En este sentido, no debería sorprendernos el resurgimiento de lo que Oscar Jané [1] ha acertado en llamar una «Internacional ultralocalista». La idea la lanza en el prólogo del magnífico libro de artículos compilados -junto con Xavier Serra- bajo el título de "Ultralocalismo. De lo local a lo universal". Se trataría, según Jané, de impugnar esta forma tan habitual de modernidad cosmopolita que, refugiándose bajo el paraguas del universalismo más cool, obvia el pasado de opresión y de colonización que la sustenta: «En realidad -explica Jané - en las áreas culturales subalternas vivimos la era del cosmopaletismo. El cosmopaletismo de las ciudades-capitales convertidas en simples nudos secundarios -nudos provincianos- en la red de las grandes metrópolis.
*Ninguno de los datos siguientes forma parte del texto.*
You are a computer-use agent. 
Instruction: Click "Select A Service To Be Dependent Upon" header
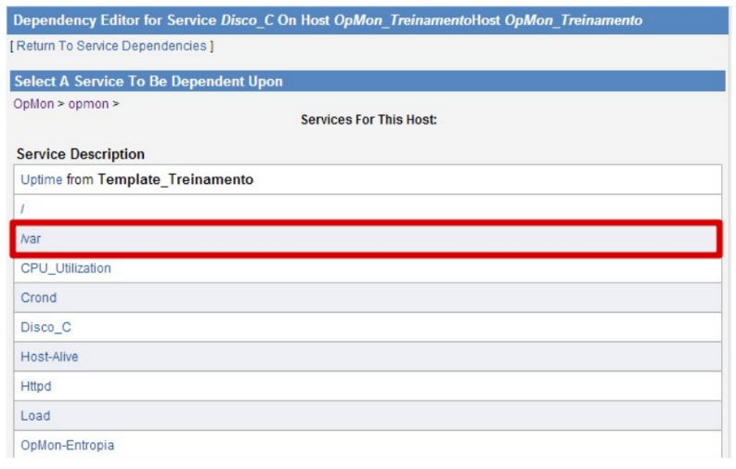pyautogui.click(x=148, y=82)
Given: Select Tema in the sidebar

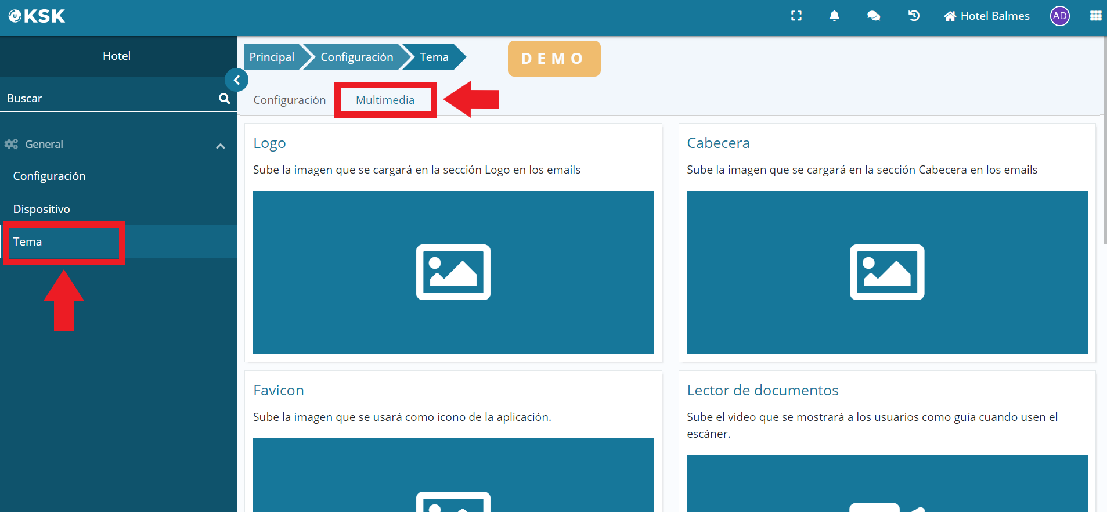Looking at the screenshot, I should coord(28,241).
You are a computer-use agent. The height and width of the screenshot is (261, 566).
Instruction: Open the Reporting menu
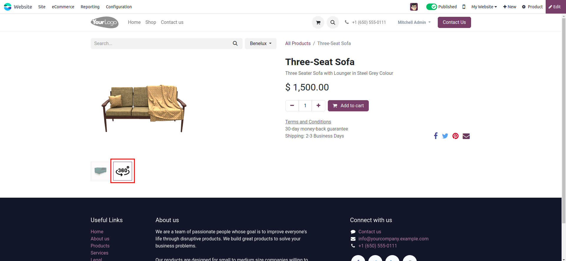[x=90, y=7]
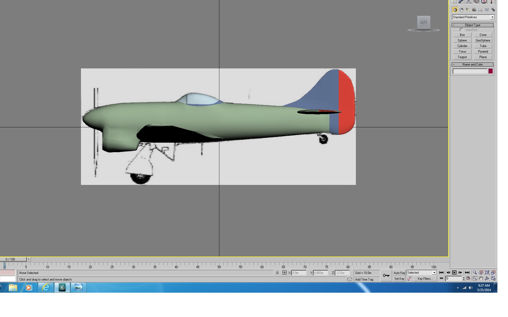Toggle the selection lock icon

[277, 273]
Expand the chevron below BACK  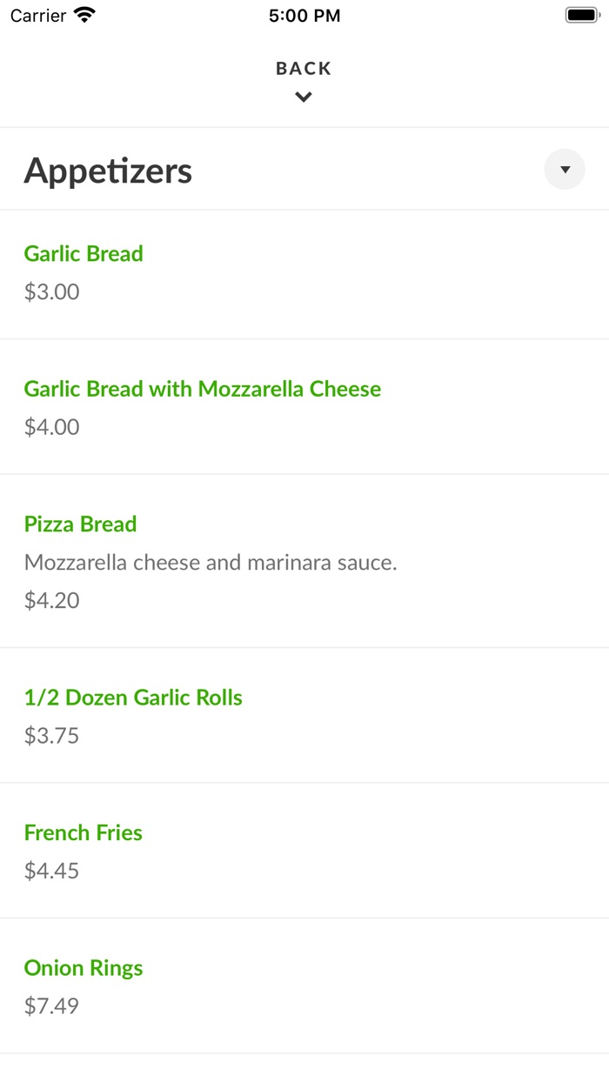(x=304, y=97)
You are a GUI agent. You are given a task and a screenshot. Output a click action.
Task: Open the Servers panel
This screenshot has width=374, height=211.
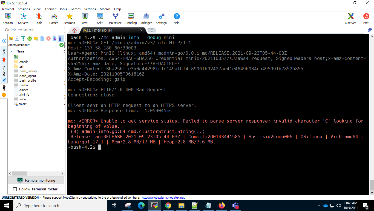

Así, Tokio, Londres o Nueva York [...] son ​​los espejos de una Barcelona perdida en sus anhelos de grandeza cultural y que rechaza, por razones de marketing social, una herencia intrincada y espesa, pero activa e impelente».

Jacques Rancière -un francés nacido en Argelia como Camus y, por tanto, eterno extranjero- es el autor de unas afinadas reflexiones a propósito de esta forma de pensamiento del no retorno [2]: «La buena conciencia de lo universal no es más que la arrogancia del propio que construye el género mediante un proceso de exclusión. Y el respeto de la diferencia sólo es la indiferencia que deja pendientes los juegos mortíferos de lo propio y de lo específico. El problema no es nunca el extranjero, el lejano. Es el próximo, el casi-otro [...] Este otro demasiado cercano, este diferente no bastante diferente, nos hace sufrir la más dulce de las violencias, la más difícil de tolerar. Esta violencia no es la del choque de culturas. Nos recuerda sencillamente de dónde venimos, rompe la certeza feliz del propio al que pertenecemos y que nos pertenece [...] La razón nómada no tiene nada que ver con los cosmopolitismos de feria que toman cada día de manera más clara la cara de la arrogancia neocolonial. Es el largo viaje que nos aproxima, poco a poco, a la conquista de la singularidad y a la comunidad de los hombres sin pertenencia. La comunidad humana es una comunidad de hombres extraordinariamente exiliados ».

Exiliados, en última instancia, que deben convivir y soportar el aplomo de los «cosmopaletos»: seres condescendientes que custodian una verdad lejana, muy lejana.